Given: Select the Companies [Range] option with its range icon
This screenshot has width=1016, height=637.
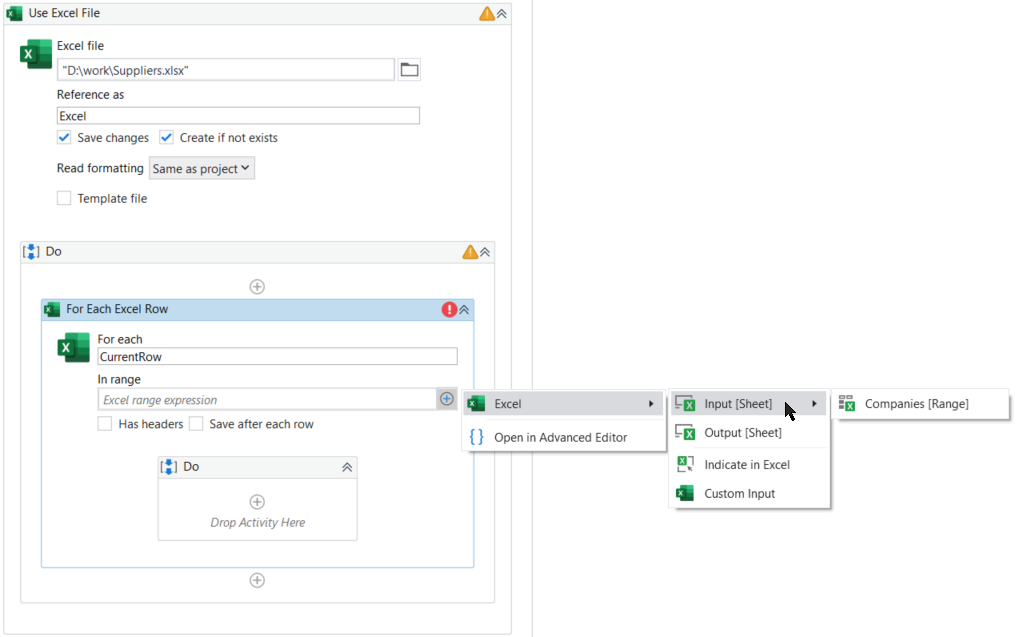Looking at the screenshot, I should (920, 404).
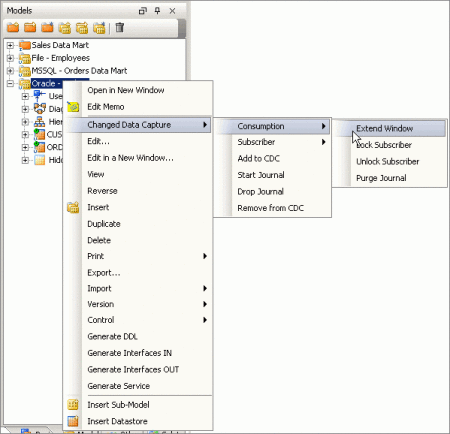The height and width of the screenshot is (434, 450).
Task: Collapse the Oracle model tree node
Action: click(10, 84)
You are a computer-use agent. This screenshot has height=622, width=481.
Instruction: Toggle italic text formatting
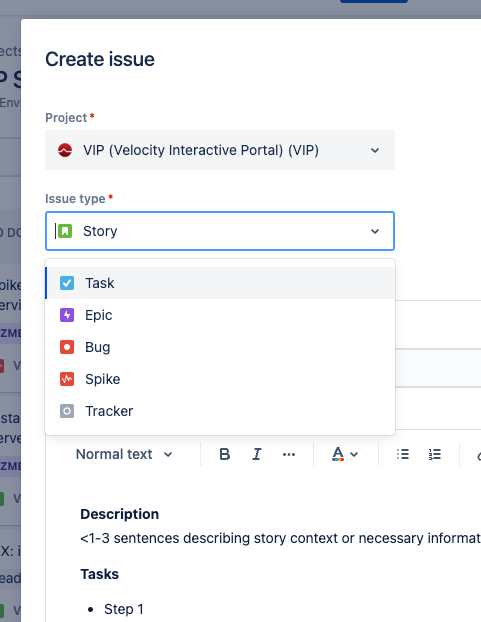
☆ ☆ ☆ ☆ ☆
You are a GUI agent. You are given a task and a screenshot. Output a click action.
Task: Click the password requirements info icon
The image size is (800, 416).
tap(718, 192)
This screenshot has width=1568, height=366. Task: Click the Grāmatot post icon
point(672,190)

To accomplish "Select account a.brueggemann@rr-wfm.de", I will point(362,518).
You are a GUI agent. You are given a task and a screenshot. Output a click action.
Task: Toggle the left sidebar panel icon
☆ ☆ ☆ ☆ ☆
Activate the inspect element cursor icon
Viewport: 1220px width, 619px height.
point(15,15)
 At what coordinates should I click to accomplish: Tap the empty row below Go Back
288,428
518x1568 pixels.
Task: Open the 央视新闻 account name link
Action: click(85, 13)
☆ ☆ ☆ ☆ ☆
- [Instructions for the task]
Please state how many lines in the material above include the word "Select". Nothing but the number is wanted.

- [Solution to this task]
2